I suppose you could also just daisy chain your 20 slide projects (S1, S2, S3 etc) instead of making one big project (P1).

Just in case you need to do some further manipulations and the dreaded file bloat happens again.

And here I was thinking that Cap 4 was supposed to fix the file bloat problem.

I might stick with Cap 3 a while longer... at least I know how to make it do everything I want.

mindgroveAuthor
Known Participant
April 21, 2009

Hi Kerry,

We would normally daisy chain projects because many of our projects have a natural structure like Chapters within Books. But unfortunately our multi-slide productions are typically software capture and two or three minutes of capture of a screen can easily generate 50-60 slides.

I like Captivate 4, potentially, because we use a lot of Adobe CS4 products and they integrate nicely. But I have to say that Cap 4 is very buggy.

We've had bloated files (today we reduced one one-slide production from 75Mb (yes!) to 340Kb. I think the resources library eats up anything and never discards it - I'm highly suspicious of the garbage clearance routines. In fact when clearing out unused items the file size rarely shrinks.

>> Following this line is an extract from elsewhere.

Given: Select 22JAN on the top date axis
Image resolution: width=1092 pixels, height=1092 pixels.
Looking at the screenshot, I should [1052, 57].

The program isn't very object-oriented and links don't get updated unless you exit a slide then come back again. The classic example of this would be to choose an image for a button, then edit the image, then call up the button again from the resource library. Guess what? Yup, old button still showing.

The audio editing via the timeline is woefully buggy and if you mess with the timeline play-head you get rewarded with a white out.

You can't import slides from other Cap 4 projects if they are over about 20Mb (the project not the slide) because cap 4 crashes.

And you need a hell of a lot of horsepower to do anything in real time.

I hope it gets better, it has a lot of potential but I haven't come across anything quite so stressful in recent times.

Best regards,

Henry

KerryWilson
Inspiring
April 21, 2009

Unless you have already done so, you should copy and paste your reply into the Adobe wishlist/bug report form.

Press here for the link

The more of us that give the Captivate dev team feedback, the more likely they will fix up Captivate and give us the powerful tool we really want.